### Extracted information
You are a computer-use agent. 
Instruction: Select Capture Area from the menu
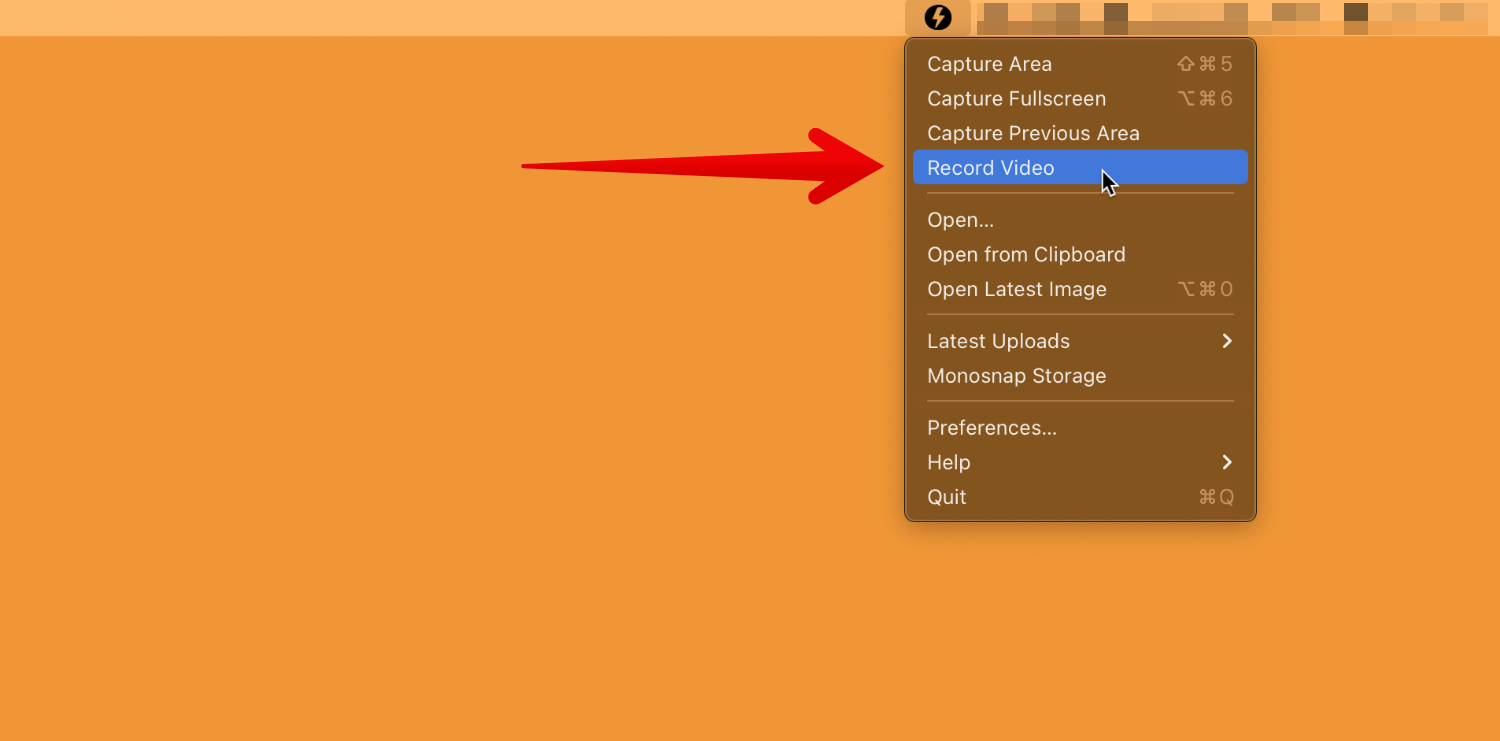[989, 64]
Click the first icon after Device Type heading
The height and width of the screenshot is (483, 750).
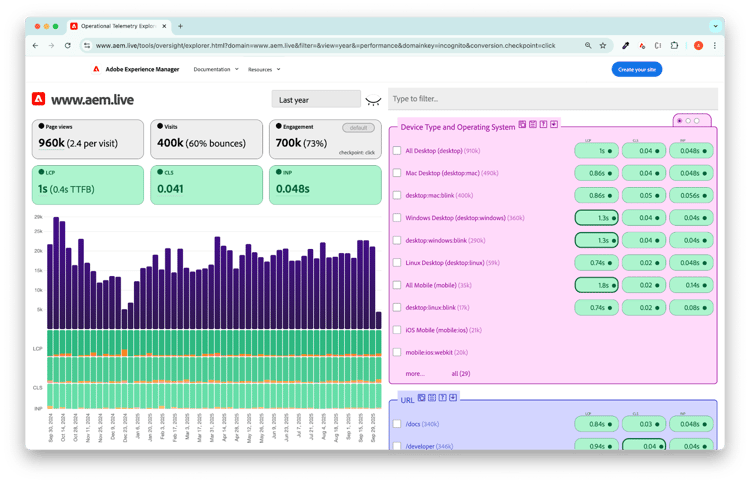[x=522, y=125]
######
Transcribe all of the records exactly, without reproducing their pictures.

*Result of the task:*
You are a computer-use agent. 
Instruction: Select Capture Area from the menu
[989, 64]
Click the first icon after Device Type heading
The height and width of the screenshot is (483, 750).
[x=522, y=125]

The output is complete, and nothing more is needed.